**Problem**.
Convert the rows below into a numbered list, leaving out any blank lines.

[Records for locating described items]

○ ○ ○ ○

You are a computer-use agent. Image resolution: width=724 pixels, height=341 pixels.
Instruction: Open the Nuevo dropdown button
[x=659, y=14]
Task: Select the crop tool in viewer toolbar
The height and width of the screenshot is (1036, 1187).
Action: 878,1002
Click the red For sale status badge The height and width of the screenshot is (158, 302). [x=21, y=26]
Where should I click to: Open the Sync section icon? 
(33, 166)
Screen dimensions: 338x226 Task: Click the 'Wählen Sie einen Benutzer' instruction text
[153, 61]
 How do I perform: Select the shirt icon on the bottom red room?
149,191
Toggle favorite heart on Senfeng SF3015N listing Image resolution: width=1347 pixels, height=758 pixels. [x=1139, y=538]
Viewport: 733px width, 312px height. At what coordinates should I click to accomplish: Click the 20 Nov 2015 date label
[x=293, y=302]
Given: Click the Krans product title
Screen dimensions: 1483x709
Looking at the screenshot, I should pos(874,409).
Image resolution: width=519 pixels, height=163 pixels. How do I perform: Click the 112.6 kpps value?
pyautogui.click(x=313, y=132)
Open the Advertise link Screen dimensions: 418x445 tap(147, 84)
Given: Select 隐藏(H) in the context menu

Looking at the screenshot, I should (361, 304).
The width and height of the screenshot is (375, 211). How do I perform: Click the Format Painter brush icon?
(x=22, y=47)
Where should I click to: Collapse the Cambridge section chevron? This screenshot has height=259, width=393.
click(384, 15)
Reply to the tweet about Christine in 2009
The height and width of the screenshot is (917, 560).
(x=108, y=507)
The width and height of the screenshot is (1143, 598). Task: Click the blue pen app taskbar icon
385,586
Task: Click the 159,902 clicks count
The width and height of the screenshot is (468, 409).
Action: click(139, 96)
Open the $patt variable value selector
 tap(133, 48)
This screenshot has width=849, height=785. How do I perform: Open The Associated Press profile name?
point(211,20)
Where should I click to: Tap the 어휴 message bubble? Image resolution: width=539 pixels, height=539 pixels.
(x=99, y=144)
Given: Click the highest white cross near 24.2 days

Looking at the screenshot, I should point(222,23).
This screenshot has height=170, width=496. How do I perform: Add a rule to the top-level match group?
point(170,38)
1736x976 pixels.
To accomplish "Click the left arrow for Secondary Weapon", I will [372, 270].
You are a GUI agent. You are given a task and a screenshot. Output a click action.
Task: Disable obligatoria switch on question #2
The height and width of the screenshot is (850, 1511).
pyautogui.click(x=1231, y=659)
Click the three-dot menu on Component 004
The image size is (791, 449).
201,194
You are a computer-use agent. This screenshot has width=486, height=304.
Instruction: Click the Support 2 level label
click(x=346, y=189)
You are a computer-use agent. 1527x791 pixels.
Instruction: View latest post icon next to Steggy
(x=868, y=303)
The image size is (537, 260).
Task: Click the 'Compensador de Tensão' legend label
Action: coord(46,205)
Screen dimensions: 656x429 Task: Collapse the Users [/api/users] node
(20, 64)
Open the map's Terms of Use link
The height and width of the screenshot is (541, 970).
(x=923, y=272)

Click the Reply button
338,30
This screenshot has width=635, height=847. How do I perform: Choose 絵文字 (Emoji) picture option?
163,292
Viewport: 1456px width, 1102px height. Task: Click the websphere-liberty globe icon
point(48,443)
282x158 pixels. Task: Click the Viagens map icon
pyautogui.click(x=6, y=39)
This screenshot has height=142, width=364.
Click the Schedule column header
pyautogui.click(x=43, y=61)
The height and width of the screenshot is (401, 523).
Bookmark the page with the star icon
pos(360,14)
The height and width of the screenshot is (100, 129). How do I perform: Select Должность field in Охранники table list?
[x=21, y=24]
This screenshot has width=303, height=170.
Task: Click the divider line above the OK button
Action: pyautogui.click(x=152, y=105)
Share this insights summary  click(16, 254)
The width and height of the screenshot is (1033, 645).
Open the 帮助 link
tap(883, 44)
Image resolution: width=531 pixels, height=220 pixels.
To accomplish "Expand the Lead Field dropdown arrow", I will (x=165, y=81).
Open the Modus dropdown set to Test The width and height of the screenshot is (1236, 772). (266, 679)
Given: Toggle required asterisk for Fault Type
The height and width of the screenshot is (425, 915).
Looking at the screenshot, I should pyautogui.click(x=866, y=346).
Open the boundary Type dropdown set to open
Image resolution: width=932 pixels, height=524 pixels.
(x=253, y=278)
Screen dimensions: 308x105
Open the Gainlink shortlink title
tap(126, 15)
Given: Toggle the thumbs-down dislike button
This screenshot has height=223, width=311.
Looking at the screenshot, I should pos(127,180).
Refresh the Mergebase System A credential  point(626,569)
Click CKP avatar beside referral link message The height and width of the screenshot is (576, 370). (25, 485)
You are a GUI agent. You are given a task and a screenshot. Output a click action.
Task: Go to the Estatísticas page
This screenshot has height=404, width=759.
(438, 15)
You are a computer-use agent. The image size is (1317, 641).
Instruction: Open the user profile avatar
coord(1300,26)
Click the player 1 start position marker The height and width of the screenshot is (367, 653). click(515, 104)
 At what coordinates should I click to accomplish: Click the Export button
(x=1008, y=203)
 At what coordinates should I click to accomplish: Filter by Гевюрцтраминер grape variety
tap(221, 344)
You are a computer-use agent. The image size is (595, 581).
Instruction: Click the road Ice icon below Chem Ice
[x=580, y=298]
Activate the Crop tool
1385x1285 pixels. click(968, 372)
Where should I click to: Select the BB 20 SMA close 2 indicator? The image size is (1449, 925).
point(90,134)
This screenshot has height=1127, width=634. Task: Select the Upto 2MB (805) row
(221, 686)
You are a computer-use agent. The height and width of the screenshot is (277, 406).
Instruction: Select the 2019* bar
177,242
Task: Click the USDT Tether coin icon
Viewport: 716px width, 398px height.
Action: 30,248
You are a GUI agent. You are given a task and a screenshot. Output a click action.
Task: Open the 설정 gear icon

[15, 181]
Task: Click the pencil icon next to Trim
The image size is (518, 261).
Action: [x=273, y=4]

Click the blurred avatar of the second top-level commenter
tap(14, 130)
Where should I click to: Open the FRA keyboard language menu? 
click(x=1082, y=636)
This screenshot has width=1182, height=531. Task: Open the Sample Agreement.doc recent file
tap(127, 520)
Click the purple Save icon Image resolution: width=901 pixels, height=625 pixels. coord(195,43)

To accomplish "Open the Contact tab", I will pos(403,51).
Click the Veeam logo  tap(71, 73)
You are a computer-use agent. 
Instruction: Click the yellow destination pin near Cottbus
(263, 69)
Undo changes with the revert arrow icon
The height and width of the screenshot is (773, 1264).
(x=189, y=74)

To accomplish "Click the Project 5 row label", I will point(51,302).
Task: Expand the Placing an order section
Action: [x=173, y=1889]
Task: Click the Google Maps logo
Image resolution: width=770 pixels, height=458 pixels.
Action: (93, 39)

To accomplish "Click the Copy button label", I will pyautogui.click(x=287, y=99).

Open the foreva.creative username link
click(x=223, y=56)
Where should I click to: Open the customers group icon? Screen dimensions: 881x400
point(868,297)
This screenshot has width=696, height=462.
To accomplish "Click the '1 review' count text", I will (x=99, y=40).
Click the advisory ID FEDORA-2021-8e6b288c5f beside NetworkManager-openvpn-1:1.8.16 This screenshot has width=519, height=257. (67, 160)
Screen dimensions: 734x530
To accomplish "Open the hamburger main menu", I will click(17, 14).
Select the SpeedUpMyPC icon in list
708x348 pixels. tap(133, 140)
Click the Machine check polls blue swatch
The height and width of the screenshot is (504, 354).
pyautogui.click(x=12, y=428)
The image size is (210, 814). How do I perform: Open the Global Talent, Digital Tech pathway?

○ ○ ○ ○

**Expected answer**.
1. You are a computer-use agent. Image resolution: width=724 pixels, height=341 pixels.
2. Instruction: Open the Nuevo dropdown button
3. [x=659, y=14]
4. Task: Select the crop tool in viewer toolbar
5. The height and width of the screenshot is (1036, 1187).
6. Action: 878,1002
7. Click the red For sale status badge The height and width of the screenshot is (158, 302). [x=21, y=26]
8. Where should I click to: Open the Sync section icon? 
9. (33, 166)
10. Screen dimensions: 338x226 Task: Click the 'Wählen Sie einen Benutzer' instruction text
11. [153, 61]
12.  How do I perform: Select the shirt icon on the bottom red room?
13. 149,191
14. Toggle favorite heart on Senfeng SF3015N listing Image resolution: width=1347 pixels, height=758 pixels. [x=1139, y=538]
15. Viewport: 733px width, 312px height. At what coordinates should I click to accomplish: Click the 20 Nov 2015 date label
16. [x=293, y=302]
17. Given: Click the Krans product title
18. Screen dimensions: 1483x709
19. Looking at the screenshot, I should pos(874,409).
20. Image resolution: width=519 pixels, height=163 pixels. How do I perform: Click the 112.6 kpps value?
21. pyautogui.click(x=313, y=132)
22. Open the Advertise link Screen dimensions: 418x445 tap(147, 84)
23. Given: Select 隐藏(H) in the context menu
24. Looking at the screenshot, I should (361, 304).
25. The width and height of the screenshot is (375, 211). How do I perform: Click the Format Painter brush icon?
26. (x=22, y=47)
27. Where should I click to: Collapse the Cambridge section chevron? This screenshot has height=259, width=393.
28. click(384, 15)
29. Reply to the tweet about Christine in 2009
30. The height and width of the screenshot is (917, 560).
31. (x=108, y=507)
32. The width and height of the screenshot is (1143, 598). Task: Click the blue pen app taskbar icon
33. 385,586
34. Task: Click the 159,902 clicks count
35. The width and height of the screenshot is (468, 409).
36. Action: click(139, 96)
37. Open the $patt variable value selector
38.  tap(133, 48)
39. This screenshot has width=849, height=785. How do I perform: Open The Associated Press profile name?
40. point(211,20)
41. Where should I click to: Tap the 어휴 message bubble? Image resolution: width=539 pixels, height=539 pixels.
42. (x=99, y=144)
43. Given: Click the highest white cross near 24.2 days
44. Looking at the screenshot, I should point(222,23).
45. This screenshot has height=170, width=496. How do I perform: Add a rule to the top-level match group?
46. point(170,38)
47. 1736x976 pixels.
48. To accomplish "Click the left arrow for Secondary Weapon", I will [372, 270].
49. You are a GUI agent. You are given a task and a screenshot. Output a click action.
50. Task: Disable obligatoria switch on question #2
51. The height and width of the screenshot is (850, 1511).
52. pyautogui.click(x=1231, y=659)
53. Click the three-dot menu on Component 004
54. The image size is (791, 449).
55. 201,194
56. You are a computer-use agent. This screenshot has width=486, height=304.
57. Instruction: Click the Support 2 level label
58. click(x=346, y=189)
59. You are a computer-use agent. 1527x791 pixels.
60. Instruction: View latest post icon next to Steggy
61. (x=868, y=303)
62. The image size is (537, 260).
63. Task: Click the 'Compensador de Tensão' legend label
64. Action: coord(46,205)
65. Screen dimensions: 656x429 Task: Collapse the Users [/api/users] node
66. (20, 64)
67. Open the map's Terms of Use link
68. The height and width of the screenshot is (541, 970).
69. (x=923, y=272)
70. Click the Reply button
71. 338,30
72. This screenshot has width=635, height=847. How do I perform: Choose 絵文字 (Emoji) picture option?
73. 163,292
74. Viewport: 1456px width, 1102px height. Task: Click the websphere-liberty globe icon
75. point(48,443)
76. 282x158 pixels. Task: Click the Viagens map icon
77. pyautogui.click(x=6, y=39)
78. This screenshot has height=142, width=364.
79. Click the Schedule column header
80. pyautogui.click(x=43, y=61)
81. The height and width of the screenshot is (401, 523).
82. Bookmark the page with the star icon
83. pos(360,14)
84. The height and width of the screenshot is (100, 129). How do I perform: Select Должность field in Охранники table list?
85. [x=21, y=24]
86. This screenshot has width=303, height=170.
87. Task: Click the divider line above the OK button
88. Action: pyautogui.click(x=152, y=105)
89. Share this insights summary  click(16, 254)
90. The width and height of the screenshot is (1033, 645).
91. Open the 帮助 link
92. tap(883, 44)
93. Image resolution: width=531 pixels, height=220 pixels.
94. To accomplish "Expand the Lead Field dropdown arrow", I will (x=165, y=81).
95. Open the Modus dropdown set to Test The width and height of the screenshot is (1236, 772). (266, 679)
96. Given: Toggle required asterisk for Fault Type
97. The height and width of the screenshot is (425, 915).
98. Looking at the screenshot, I should pyautogui.click(x=866, y=346).
99. Open the boundary Type dropdown set to open
100. Image resolution: width=932 pixels, height=524 pixels.
101. (x=253, y=278)
102. Screen dimensions: 308x105
103. Open the Gainlink shortlink title
104. tap(126, 15)
105. Given: Toggle the thumbs-down dislike button
106. This screenshot has height=223, width=311.
107. Looking at the screenshot, I should pos(127,180).
108. Refresh the Mergebase System A credential  point(626,569)
109. Click CKP avatar beside referral link message The height and width of the screenshot is (576, 370). (25, 485)
110. You are a GUI agent. You are given a task and a screenshot. Output a click action.
111. Task: Go to the Estatísticas page
112. This screenshot has height=404, width=759.
113. (438, 15)
114. You are a computer-use agent. The image size is (1317, 641).
115. Instruction: Open the user profile avatar
116. coord(1300,26)
117. Click the player 1 start position marker The height and width of the screenshot is (367, 653). click(515, 104)
118.  At what coordinates should I click to accomplish: Click the Export button
119. (x=1008, y=203)
120.  At what coordinates should I click to accomplish: Filter by Гевюрцтраминер grape variety
121. tap(221, 344)
122. You are a computer-use agent. The image size is (595, 581).
123. Instruction: Click the road Ice icon below Chem Ice
124. [x=580, y=298]
125. Activate the Crop tool
126. 1385x1285 pixels. click(968, 372)
127. Where should I click to: Select the BB 20 SMA close 2 indicator? The image size is (1449, 925).
128. point(90,134)
129. This screenshot has height=1127, width=634. Task: Select the Upto 2MB (805) row
130. (221, 686)
131. You are a computer-use agent. The height and width of the screenshot is (277, 406).
132. Instruction: Select the 2019* bar
133. 177,242
134. Task: Click the USDT Tether coin icon
135. Viewport: 716px width, 398px height.
136. Action: 30,248
137. You are a GUI agent. You are given a task and a screenshot. Output a click action.
138. Task: Open the 설정 gear icon
139. [15, 181]
140. Task: Click the pencil icon next to Trim
141. The image size is (518, 261).
142. Action: [x=273, y=4]
143. Click the blurred avatar of the second top-level commenter
144. tap(14, 130)
145. Where should I click to: Open the FRA keyboard language menu? 
146. click(x=1082, y=636)
147. This screenshot has width=1182, height=531. Task: Open the Sample Agreement.doc recent file
148. tap(127, 520)
149. Click the purple Save icon Image resolution: width=901 pixels, height=625 pixels. coord(195,43)
150. To accomplish "Open the Contact tab", I will pos(403,51).
151. Click the Veeam logo  tap(71, 73)
152. You are a computer-use agent. 
153. Instruction: Click the yellow destination pin near Cottbus
154. (263, 69)
155. Undo changes with the revert arrow icon
156. The height and width of the screenshot is (773, 1264).
157. (x=189, y=74)
158. To accomplish "Click the Project 5 row label", I will point(51,302).
159. Task: Expand the Placing an order section
160. Action: [x=173, y=1889]
161. Task: Click the Google Maps logo
162. Image resolution: width=770 pixels, height=458 pixels.
163. Action: (93, 39)
164. To accomplish "Click the Copy button label", I will pyautogui.click(x=287, y=99).
165. Open the foreva.creative username link
166. click(x=223, y=56)
167. Where should I click to: Open the customers group icon? Screen dimensions: 881x400
168. point(868,297)
169. This screenshot has width=696, height=462.
170. To accomplish "Click the '1 review' count text", I will (x=99, y=40).
171. Click the advisory ID FEDORA-2021-8e6b288c5f beside NetworkManager-openvpn-1:1.8.16 This screenshot has width=519, height=257. (67, 160)
172. Screen dimensions: 734x530
173. To accomplish "Open the hamburger main menu", I will click(17, 14).
174. Select the SpeedUpMyPC icon in list
175. 708x348 pixels. tap(133, 140)
176. Click the Machine check polls blue swatch
177. The height and width of the screenshot is (504, 354).
178. pyautogui.click(x=12, y=428)
179. The image size is (210, 814). How do I perform: Open the Global Talent, Digital Tech pathway?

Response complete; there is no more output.